▶ _Problem requirements_
Gather, from the data below, each line in which the word "logo" occurs.

[Pixel coordinate grounding data]
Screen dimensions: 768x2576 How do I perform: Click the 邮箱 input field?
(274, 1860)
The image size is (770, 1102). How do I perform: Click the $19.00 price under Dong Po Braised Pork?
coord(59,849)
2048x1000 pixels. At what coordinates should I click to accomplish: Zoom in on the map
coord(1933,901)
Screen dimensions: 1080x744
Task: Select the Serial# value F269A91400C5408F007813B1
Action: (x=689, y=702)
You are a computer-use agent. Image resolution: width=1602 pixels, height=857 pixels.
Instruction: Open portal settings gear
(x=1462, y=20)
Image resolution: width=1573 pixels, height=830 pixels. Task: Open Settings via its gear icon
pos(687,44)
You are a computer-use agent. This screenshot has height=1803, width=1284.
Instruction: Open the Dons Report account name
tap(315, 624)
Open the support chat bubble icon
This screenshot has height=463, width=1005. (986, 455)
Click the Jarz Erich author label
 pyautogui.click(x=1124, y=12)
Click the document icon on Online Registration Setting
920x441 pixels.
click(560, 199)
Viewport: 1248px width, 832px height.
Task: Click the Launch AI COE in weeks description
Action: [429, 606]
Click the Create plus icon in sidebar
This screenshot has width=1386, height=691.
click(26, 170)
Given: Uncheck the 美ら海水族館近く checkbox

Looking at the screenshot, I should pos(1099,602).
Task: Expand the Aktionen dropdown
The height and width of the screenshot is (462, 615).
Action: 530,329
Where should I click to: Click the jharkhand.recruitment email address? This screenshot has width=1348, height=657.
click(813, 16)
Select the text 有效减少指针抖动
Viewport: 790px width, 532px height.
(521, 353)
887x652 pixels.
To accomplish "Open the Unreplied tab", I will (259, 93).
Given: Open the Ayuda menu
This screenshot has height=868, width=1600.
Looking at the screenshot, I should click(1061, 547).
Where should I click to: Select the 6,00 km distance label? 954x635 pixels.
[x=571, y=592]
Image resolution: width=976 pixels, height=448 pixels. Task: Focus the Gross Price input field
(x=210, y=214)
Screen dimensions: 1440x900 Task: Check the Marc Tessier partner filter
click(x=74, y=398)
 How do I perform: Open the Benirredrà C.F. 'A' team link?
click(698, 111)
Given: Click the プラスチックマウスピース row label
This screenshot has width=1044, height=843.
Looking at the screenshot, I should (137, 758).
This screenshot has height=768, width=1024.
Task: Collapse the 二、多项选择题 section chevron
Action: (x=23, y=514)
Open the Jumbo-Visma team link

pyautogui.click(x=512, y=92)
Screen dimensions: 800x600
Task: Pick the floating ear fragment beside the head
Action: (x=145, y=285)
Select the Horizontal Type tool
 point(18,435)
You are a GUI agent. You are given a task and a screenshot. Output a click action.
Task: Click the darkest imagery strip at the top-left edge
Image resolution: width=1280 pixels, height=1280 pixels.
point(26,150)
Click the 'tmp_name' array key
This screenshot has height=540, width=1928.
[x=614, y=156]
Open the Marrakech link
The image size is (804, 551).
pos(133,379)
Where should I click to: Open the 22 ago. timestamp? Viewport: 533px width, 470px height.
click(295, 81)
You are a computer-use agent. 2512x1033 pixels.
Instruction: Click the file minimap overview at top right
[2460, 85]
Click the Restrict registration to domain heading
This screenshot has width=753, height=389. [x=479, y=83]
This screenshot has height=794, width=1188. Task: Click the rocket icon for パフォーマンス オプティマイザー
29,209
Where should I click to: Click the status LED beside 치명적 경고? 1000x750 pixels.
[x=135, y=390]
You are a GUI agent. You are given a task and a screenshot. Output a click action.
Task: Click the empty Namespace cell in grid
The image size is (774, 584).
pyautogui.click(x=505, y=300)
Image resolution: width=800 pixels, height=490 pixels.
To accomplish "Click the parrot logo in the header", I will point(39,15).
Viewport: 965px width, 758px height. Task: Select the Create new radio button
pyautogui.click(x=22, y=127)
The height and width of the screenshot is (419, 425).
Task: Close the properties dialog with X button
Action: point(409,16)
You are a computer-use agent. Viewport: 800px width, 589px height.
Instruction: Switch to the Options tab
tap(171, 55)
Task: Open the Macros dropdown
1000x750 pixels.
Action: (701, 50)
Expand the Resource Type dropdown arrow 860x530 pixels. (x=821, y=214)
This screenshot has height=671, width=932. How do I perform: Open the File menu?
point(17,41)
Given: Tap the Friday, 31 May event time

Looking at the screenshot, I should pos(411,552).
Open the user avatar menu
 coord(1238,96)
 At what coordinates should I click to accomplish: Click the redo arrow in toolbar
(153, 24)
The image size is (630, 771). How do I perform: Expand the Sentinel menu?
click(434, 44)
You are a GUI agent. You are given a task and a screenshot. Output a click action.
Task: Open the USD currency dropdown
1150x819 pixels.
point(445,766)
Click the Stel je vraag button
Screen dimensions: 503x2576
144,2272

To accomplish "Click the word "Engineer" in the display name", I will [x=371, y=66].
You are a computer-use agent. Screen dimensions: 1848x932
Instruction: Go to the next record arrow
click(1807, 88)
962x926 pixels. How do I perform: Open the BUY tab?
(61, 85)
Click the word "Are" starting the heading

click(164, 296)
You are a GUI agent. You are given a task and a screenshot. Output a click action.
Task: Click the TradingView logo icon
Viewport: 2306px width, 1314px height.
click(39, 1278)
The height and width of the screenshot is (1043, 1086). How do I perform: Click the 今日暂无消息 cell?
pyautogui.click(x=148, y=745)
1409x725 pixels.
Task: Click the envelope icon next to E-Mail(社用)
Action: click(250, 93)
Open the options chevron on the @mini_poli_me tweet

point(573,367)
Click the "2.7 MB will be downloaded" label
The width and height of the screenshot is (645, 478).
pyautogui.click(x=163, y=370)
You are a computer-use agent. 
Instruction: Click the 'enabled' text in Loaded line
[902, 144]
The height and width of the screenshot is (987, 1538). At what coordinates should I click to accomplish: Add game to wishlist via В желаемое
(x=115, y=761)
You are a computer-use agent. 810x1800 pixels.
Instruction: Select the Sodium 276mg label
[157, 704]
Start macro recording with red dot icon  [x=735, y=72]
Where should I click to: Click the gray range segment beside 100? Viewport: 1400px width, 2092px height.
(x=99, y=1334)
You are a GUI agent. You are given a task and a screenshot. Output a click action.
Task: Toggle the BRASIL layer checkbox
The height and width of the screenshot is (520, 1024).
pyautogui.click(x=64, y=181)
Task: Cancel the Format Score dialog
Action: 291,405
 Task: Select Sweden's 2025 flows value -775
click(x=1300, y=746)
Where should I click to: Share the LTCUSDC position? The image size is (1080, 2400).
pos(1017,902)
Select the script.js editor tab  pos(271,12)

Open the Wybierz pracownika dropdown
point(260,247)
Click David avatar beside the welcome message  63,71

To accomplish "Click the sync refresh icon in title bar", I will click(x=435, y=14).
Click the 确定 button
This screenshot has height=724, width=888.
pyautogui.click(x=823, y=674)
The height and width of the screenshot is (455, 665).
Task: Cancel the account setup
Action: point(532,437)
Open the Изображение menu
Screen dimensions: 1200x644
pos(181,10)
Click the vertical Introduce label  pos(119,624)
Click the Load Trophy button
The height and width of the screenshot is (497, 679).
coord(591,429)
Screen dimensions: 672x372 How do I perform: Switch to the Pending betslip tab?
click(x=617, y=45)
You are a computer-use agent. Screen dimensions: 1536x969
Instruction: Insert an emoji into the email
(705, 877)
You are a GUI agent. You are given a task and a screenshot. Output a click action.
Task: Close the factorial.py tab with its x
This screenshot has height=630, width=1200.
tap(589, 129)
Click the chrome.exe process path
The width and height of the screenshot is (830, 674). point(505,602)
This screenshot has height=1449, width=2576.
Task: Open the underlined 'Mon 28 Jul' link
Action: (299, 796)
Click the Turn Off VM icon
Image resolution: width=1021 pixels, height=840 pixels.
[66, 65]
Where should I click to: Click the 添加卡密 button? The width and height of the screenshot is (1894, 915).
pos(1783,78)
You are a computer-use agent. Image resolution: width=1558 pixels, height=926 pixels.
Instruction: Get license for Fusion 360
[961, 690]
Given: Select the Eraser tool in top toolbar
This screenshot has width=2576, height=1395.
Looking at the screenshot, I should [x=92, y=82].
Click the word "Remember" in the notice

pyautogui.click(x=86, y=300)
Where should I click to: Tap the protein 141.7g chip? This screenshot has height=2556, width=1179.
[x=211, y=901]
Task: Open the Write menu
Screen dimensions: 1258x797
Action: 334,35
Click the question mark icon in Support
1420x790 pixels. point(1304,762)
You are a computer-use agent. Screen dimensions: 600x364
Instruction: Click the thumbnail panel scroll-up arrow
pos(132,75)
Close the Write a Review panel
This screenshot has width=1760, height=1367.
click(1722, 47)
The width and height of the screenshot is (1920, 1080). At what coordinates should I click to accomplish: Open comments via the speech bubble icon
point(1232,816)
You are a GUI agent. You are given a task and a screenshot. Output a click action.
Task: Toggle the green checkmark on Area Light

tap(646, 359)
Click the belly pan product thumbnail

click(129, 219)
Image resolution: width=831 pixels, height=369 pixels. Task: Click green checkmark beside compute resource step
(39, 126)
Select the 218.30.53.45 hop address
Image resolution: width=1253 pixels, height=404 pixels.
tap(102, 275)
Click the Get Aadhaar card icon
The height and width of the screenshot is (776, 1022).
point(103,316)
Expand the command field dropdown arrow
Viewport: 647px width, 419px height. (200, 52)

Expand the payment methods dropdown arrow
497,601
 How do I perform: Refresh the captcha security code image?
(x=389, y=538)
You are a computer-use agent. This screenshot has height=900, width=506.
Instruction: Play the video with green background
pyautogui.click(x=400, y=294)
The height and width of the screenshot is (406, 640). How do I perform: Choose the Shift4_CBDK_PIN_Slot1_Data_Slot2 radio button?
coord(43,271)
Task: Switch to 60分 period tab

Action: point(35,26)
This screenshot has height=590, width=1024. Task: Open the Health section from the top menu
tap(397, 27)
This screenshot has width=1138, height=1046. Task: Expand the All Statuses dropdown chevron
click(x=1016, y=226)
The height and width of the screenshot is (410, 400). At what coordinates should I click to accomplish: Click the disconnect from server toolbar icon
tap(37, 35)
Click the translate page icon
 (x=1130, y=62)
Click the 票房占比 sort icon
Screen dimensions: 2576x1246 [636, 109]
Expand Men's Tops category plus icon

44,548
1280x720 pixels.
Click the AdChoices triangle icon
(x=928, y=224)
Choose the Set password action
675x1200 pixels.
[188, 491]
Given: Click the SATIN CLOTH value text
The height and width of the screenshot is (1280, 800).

▶ _Result below_
To accomplish "Click the parrot logo in the header", I will point(39,15).
Task: Click the TradingView logo icon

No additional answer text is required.